LE TRIBUNAL (septième chambre élargie),

composé de MM. A. Dittrich (rapporteur), président, F. Dehousse, Mme I. Wiszniewska-Białecka, MM. M. Prek et J. Schwarcz, juges,

greffier : M. E. Coulon,

rend la présente

Ordonnance

 Antécédents du litige

1        Le premier requérant, Polyelectrolyte Producers Group GEIE (PPG), est un groupement européen d’intérêt économique qui est établi en Belgique. Il représente les intérêts des sociétés productrices et/ou importatrices de polyélectrolytes, de polyacrylamide et/ou d’autres polymères contenant de l’acrylamide. Les sociétés membres du premier requérant sont également des utilisatrices d’acrylamide et des fabricants et/ou importatrices d’acrylamide ou de polyacrylamide. Tous les producteurs d’acrylamide de l’Union européenne sont membres du premier requérant.

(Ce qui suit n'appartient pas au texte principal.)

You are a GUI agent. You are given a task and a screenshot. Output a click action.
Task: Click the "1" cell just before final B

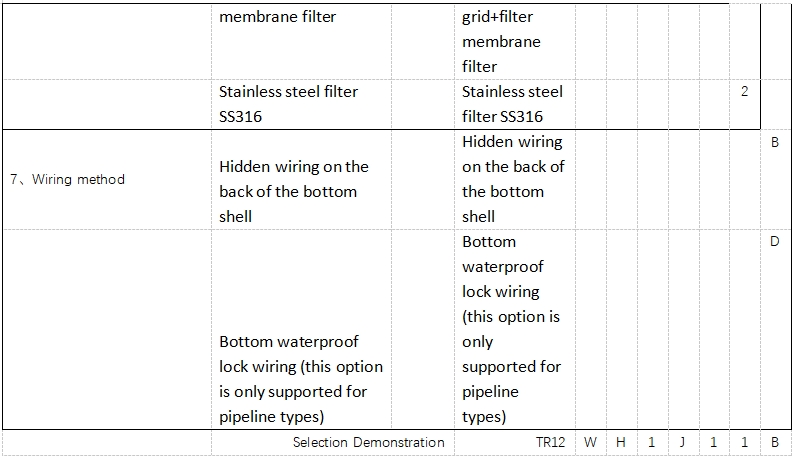pyautogui.click(x=745, y=442)
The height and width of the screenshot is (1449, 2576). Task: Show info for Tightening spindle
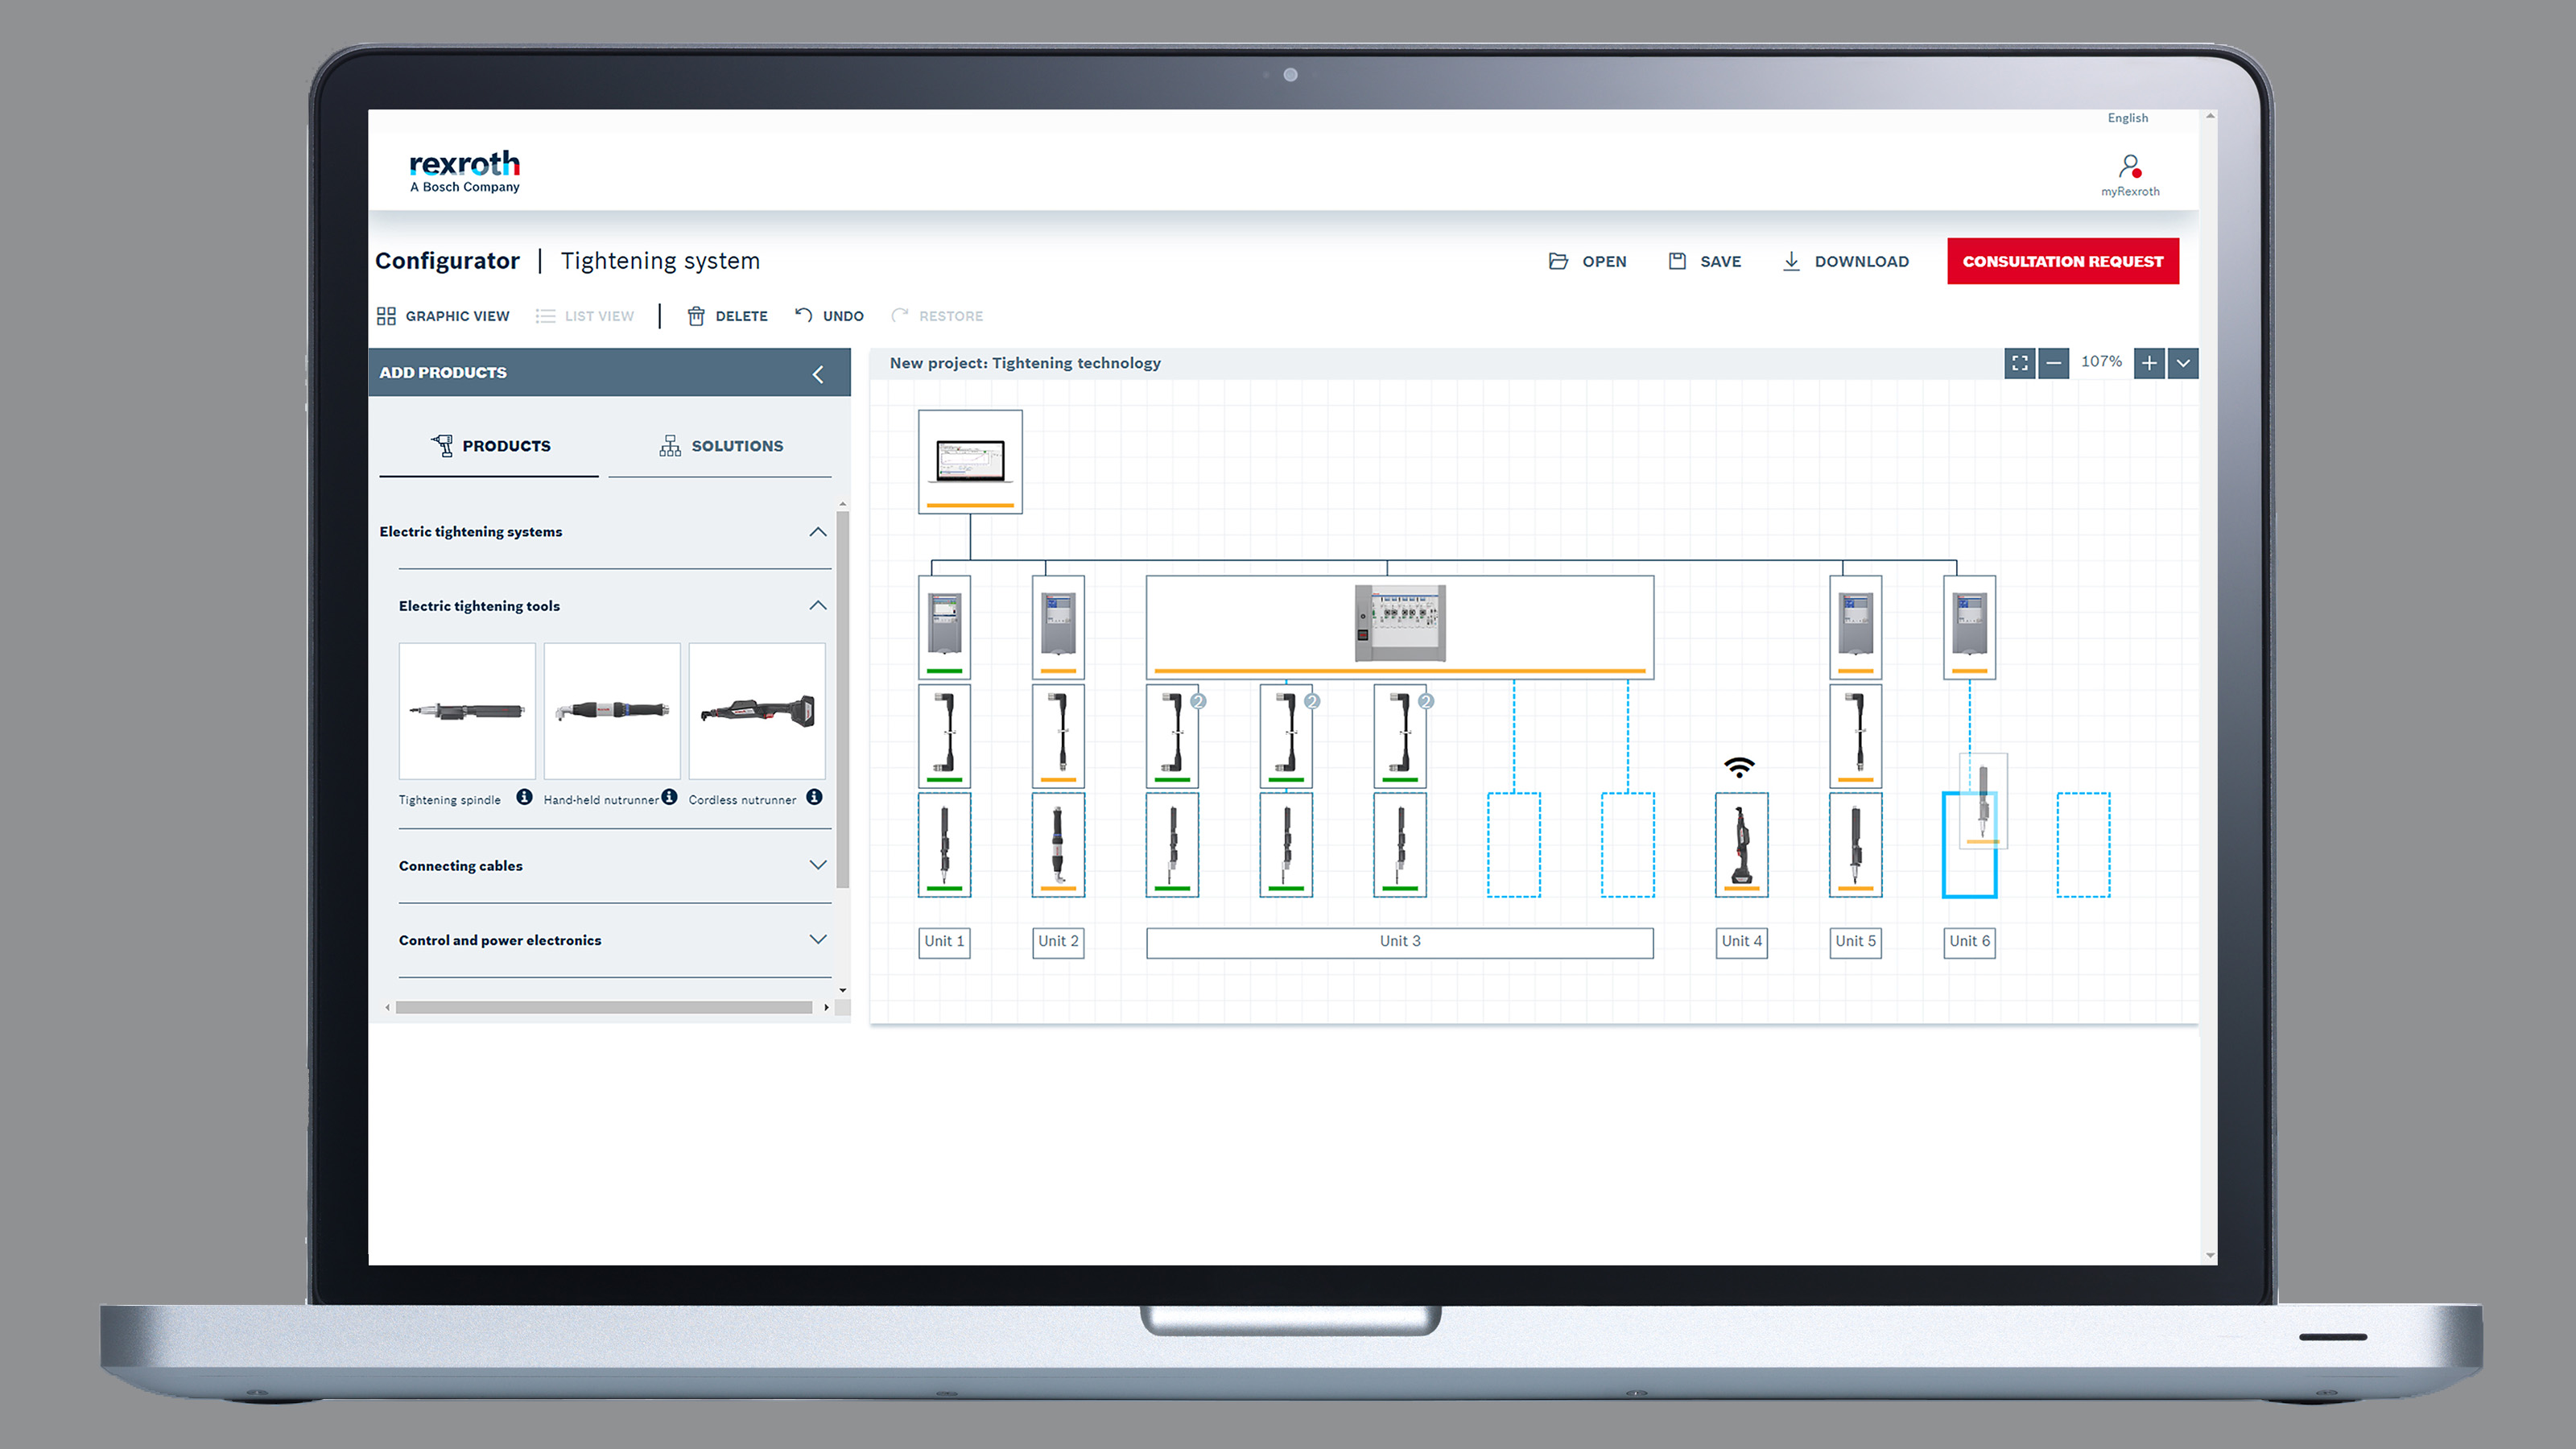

2        La seconde requérante, SNF SAS, est une société membre du premier requérant. Elle a principalement pour activité la fabrication d’acrylamide et de polyacrylamide qu’elle vend directement à ses clients. Elle dispose de sites de production en France, aux États-Unis, en Chine et en Corée du Sud.

3        Les polyélectrolytes sont des polymères hydrosolubles, synthétiques, organiques qui sont produits à partir de différents monomères, un de ces derniers étant l’acrylamide. Ils sont utilisés, par exemple, pour purifier l’eau potable, traiter les eaux usées, produire du papier et extraire des minéraux précieux.

4        Le polyacrylamide est un polymère formé par polymérisation du monomère acrylamide qui est le plus généralement utilisé dans le traitement des eaux, l’industrie du papier, l’industrie minière, l’industrie pétrolière, l’agriculture, comme additif pour les textiles et dans les domaines des produits cosmétiques et d’hygiène corporelle.

5        Le 25 août 2009, le Royaume des Pays-Bas a transmis à l’Agence européenne des produits chimiques (ECHA) un dossier qu’il avait élaboré concernant l’identification de l’acrylamide comme une substance remplissant les critères visés à l’article 57, sous a) et b), du règlement (CE) n° 1907/2006 du Parlement européen et du Conseil, du 18 décembre 2006, concernant l’enregistrement, l’évaluation et l’autorisation des substances chimiques, ainsi que les restrictions applicables à ces substances (REACH), instituant une agence européenne des produits chimiques, modifiant la directive 1999/45/CE et abrogeant le règlement (CEE) n° 793/93 du Conseil et le règlement (CE) n° 1488/94 de la Commission ainsi que la directive 76/769/CEE du Conseil et les directives 91/155/CEE, 93/67/CEE, 93/105/CE et 2000/21/CE de la Commission (JO L 396, p. 1), modifié par la suite notamment par le règlement (CE) n° 1272/2008 du Parlement européen et du Conseil, du 16 décembre 2008, relatif à la classification, à l’étiquetage et à l’emballage des substances et des mélanges, modifiant et abrogeant les directives 67/548/CEE et 1999/45/CE (JO L 353, p. 1), en faisant référence à la classification de l’acrylamide comme substance cancérogène de catégorie 2 et mutagène de catégorie 2 dans l’annexe VI, partie 3, du règlement n° 1272/2008. Le 31 août 2009, l’ECHA a publié sur son site Internet un avis invitant les parties intéressées à soumettre leurs observations sur le dossier établi pour l’acrylamide. Le même jour, l’ECHA a également invité les autorités compétentes des autres États membres à présenter des observations à ce sujet.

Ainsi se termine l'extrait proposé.